Pai resigned with Trump’s departure in 2020, leaving behind a mixed legacy. While he was acknowledged for some internal changes, including creating the FCC’s Office of Economics and Analytics (OEA) that collected FCC economists in a central think tank, instead of the separate bureaus. But the FCC was slow on 5G deployment and making available the much needed supply of spectrum in the mid-band (2 GHz-6 GHz) range. Rural buildout was weak with the FCC caught working with telcos to reclassify mobile broadband requirements lower. This meant they could count lower mobile bandwidth capabilities as broadband. But, by far, the so-called Restoring Internet Freedom order that repealed net neutrality will be the legacy of the Trump era, with the central question being was it a capitulation to telco lobbyists?
• • • • •
▶ _Problems_:
A. Starting at the words "Pai resigned with" and stopping after "to telco lobbyists?", rewrite the passage on Pai's FCC legacy with "high-speed internet" in place of "broadband".
B. Write what comes next in the passage on Pai's FCC legacy, picking up after its final sentence.

▶ _Data block_:
• • • • •
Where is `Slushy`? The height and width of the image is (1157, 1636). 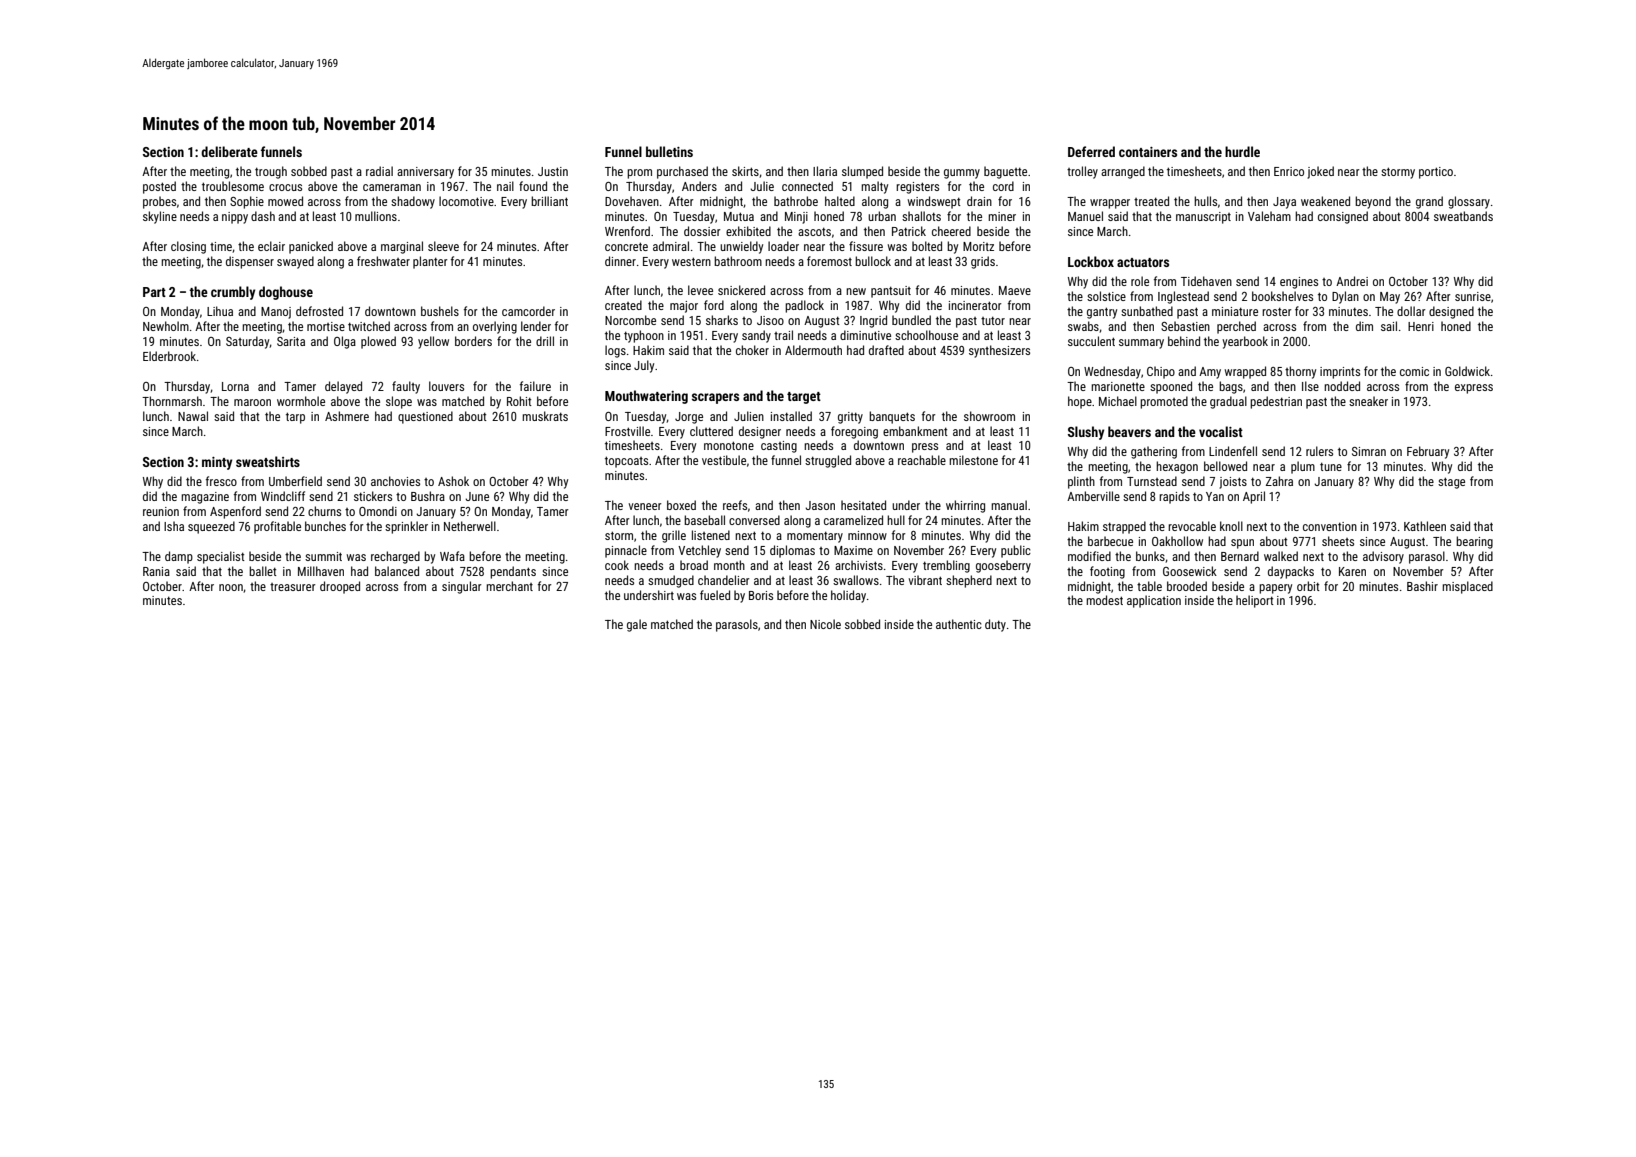
Slushy is located at coordinates (1086, 433).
• • • • •
▶ _Responses for each task_:
A.
Pai resigned with Trump’s departure in 2020, leaving behind a mixed legacy. While he was acknowledged for some internal changes, including creating the FCC’s Office of Economics and Analytics (OEA) that collected FCC economists in a central think tank, instead of the separate bureaus. But the FCC was slow on 5G deployment and making available the much needed supply of spectrum in the mid-band (2 GHz-6 GHz) range. Rural buildout was weak with the FCC caught working with telcos to reclassify mobile high-speed internet requirements lower. This meant they could count lower mobile bandwidth capabilities as high-speed internet. But, by far, the so-called Restoring Internet Freedom order that repealed net neutrality will be the legacy of the Trump era, with the central question being was it a capitulation to telco lobbyists?

B.
In the next post, I will examine the challenges for the Biden Administration in addressing broadband policy, including net neutrality, but also the Internet of Things, and the expansion of broadband infrastructure in rural and other underserved areas.

Notes

[1] Gustin, S. (2018, September 11). FCC Passes Compromise Net Neutrality Rules. Wired. https://www.wired.com/2010/12/fcc-order/.
[2] Finley, Klint. (2017, May 18) Internet Providers Insist They Love Net Neutrality. Seriously? Wired. Conde Nast, 18 May 2017. Web.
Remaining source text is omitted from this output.